Not even the famed Russian composer Dmitri Shostakovich, who was a Soviet stooge, and the equally fabled German conductor Herbert von Karajan, who was a Nazi fellow traveller, were “canceled” in the West the way Russian artists, athletes, performers, and cultural icons are being censored, bullied, and shamed in the United States and Europe due to Vladimir Putin’s criminal actions in Ukraine.

Did we learn nothing about the immorality of attributing collective guilt from President Franklin D. Roosevelt’s executive order setting up internment camps for American residents and citizens of Japanese descent in the U.S. during World War II?

The current “cancel” onslaught is indiscriminately hurting both Russians who openly oppose Putin’s immoral war and those whose political views aren’t known: people who likely have kept quiet out of fear. And fear they probably should, based on Putin’s recent tirade calling those who oppose his war “scum and traitors” and calling for the “cleansing” (or “self-detoxification”) of Russian society.

But some in the West are acting irrationally as well. Betraying a collectivist, almost totalitarian mentality, many in the West have decided that Putin incarnates the entire Russian people and that anyone of Russian origin should be held accountable for the cruelty of a tyrant whose actions they cannot stop.

The European Union, for example, has canceled all official sports and cultural events involving Russians and told cultural associations and sports federations that they are not to take measures against any private entity that bans an event involving Russian players or artists.

Anna Netrebko, perhaps the greatest living operatic soprano, has been forced to give up performances at La Scala in Italy, at the Metropolitan Opera in New York, and at various other venues due to her personal relationship with Putin—despite her public statements opposing the war. Referring to the fact that many of her colleagues have been canceled because they didn’t condemn Russia immediately and forcefully enough, she has protested that “forcing artists and any public figure to publicly express their political views and condemn their homeland is unacceptable.”

Although some, such as Kirill Petrenko, director of the Berlin Philharmonic, have attacked Putin (he has been able to keep his job), others have not. One wishes they all had, since a tragedy of the magnitude befalling Ukraine should entail a moral obligation to take a stance no matter the risk.

But not every artist and athlete is a hero, and we don’t know whether some of those who have been silent, and whom we are holding responsible for Putin’s actions, may have relatives who are being forced to fight in Ukraine and justifiably might fear that attacking Putin or the Russian government could cause them harm—not from Ukrainian resistance fighters but from Putin subordinates.

So the canceling continues.

Young athletes from Russian sports clubs now banned from all international competitions may themselves face the horrific prospect of having to fight in a war they do not even understand. How do we justify placing on their shoulders the blame for Putin’s genocidal bombardment of Ukrainian cities?

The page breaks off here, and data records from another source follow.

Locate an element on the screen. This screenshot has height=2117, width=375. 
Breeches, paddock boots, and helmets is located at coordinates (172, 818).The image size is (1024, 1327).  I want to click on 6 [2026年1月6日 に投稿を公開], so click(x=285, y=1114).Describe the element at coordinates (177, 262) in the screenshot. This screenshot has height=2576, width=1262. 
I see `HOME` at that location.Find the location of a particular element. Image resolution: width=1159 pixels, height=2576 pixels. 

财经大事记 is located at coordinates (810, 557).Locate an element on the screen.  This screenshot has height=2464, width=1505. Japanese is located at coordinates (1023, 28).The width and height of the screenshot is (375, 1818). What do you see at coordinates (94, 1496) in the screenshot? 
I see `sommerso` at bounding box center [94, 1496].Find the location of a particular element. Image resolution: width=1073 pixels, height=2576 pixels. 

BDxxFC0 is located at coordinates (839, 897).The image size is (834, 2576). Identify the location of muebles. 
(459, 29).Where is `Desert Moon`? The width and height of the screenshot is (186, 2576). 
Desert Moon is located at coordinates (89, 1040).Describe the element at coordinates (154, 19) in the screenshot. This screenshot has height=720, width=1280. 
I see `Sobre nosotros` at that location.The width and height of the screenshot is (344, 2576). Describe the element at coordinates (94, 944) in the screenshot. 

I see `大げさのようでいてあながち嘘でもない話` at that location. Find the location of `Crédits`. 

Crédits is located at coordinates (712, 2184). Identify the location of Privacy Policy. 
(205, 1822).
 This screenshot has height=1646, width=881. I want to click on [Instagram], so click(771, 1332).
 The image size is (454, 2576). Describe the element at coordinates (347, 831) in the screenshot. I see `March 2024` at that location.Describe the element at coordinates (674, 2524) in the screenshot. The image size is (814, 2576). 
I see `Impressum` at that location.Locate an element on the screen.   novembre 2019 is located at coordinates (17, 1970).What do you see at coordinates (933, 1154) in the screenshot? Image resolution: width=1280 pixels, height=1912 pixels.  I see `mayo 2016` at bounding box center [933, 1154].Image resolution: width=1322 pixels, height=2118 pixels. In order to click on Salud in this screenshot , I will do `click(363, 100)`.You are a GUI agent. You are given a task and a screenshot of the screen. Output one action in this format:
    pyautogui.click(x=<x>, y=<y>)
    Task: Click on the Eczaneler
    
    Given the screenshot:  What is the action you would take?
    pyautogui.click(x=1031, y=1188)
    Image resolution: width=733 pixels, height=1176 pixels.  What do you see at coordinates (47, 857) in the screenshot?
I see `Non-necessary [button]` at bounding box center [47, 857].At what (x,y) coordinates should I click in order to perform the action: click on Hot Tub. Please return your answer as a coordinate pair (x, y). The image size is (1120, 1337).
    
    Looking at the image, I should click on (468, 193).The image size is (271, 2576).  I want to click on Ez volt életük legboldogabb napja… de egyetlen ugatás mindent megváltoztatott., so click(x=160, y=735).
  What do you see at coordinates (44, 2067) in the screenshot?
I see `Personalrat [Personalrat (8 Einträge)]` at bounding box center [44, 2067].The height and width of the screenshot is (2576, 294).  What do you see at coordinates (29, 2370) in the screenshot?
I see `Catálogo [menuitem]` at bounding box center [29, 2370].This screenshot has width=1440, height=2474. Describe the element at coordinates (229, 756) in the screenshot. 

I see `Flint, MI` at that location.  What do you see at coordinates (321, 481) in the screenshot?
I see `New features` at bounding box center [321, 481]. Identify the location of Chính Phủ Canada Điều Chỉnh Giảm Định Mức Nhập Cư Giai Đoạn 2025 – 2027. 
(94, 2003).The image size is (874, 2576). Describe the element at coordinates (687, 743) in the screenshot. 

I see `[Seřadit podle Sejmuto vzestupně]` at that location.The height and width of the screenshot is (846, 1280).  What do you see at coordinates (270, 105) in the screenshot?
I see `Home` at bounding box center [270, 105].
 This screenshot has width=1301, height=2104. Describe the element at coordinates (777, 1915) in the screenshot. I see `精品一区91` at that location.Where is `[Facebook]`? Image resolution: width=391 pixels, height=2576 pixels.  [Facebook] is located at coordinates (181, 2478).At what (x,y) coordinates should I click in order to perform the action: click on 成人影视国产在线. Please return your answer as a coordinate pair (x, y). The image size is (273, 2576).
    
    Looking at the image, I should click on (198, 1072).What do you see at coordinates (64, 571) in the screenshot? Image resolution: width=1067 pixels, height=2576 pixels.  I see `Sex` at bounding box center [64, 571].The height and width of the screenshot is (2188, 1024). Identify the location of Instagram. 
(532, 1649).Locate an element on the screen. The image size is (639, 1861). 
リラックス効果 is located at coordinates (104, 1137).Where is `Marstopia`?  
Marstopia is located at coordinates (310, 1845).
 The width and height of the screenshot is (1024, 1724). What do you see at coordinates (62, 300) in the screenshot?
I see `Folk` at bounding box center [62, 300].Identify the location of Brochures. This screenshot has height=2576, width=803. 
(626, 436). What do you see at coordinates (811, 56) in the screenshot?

Alexander Malofeev, the 20-year-old piano virtuoso, was not allowed to perform in Canada. The Cannes film festival has announced it will not be showing Russian movies. London’s Royal Opera House has canceled a season of performances by the Bolshoi Ballet. A lecture on Dostoevsky was suspended in Milan, even though the professor, Paolo Nori, is ... Italian!

The “canceling” goes beyond culture and sports: Representatives Eric Swalwell (D-Calif.) and Ruben Gallego (D-Ariz.) have urged the Biden administration to expel all Russian students attending U.S. colleges, and not a day goes by without someone boycotting Russian vodka (although, ironically, several popular brands aren’t Russian at all—such as Smirnoff, which is made by a British company and distilled in the United States). Are we really supposed to believe that the cause of freedom, civilization, and humanity will be advanced by taking revenge on the fewer than 5,000 Russian students attending U.S. colleges and universities?

Russia’s contribution to the arts, and therefore to civilization in the 19th and 20th centuries, was nothing short of phenomenal. We do not hurt Russia as much as we hurt ourselves by demonizing Russian artists, athletes, and culture out of frustration with the fact that Putin is now doing on a grand scale what he’s been doing for two decades: terrorizing the Russian people, including those living in exile, and Russia’s neighbors, while Western governments tut-tutted, looked the other way, or sucked up to him and made themselves ever more dependent on Russian commodities.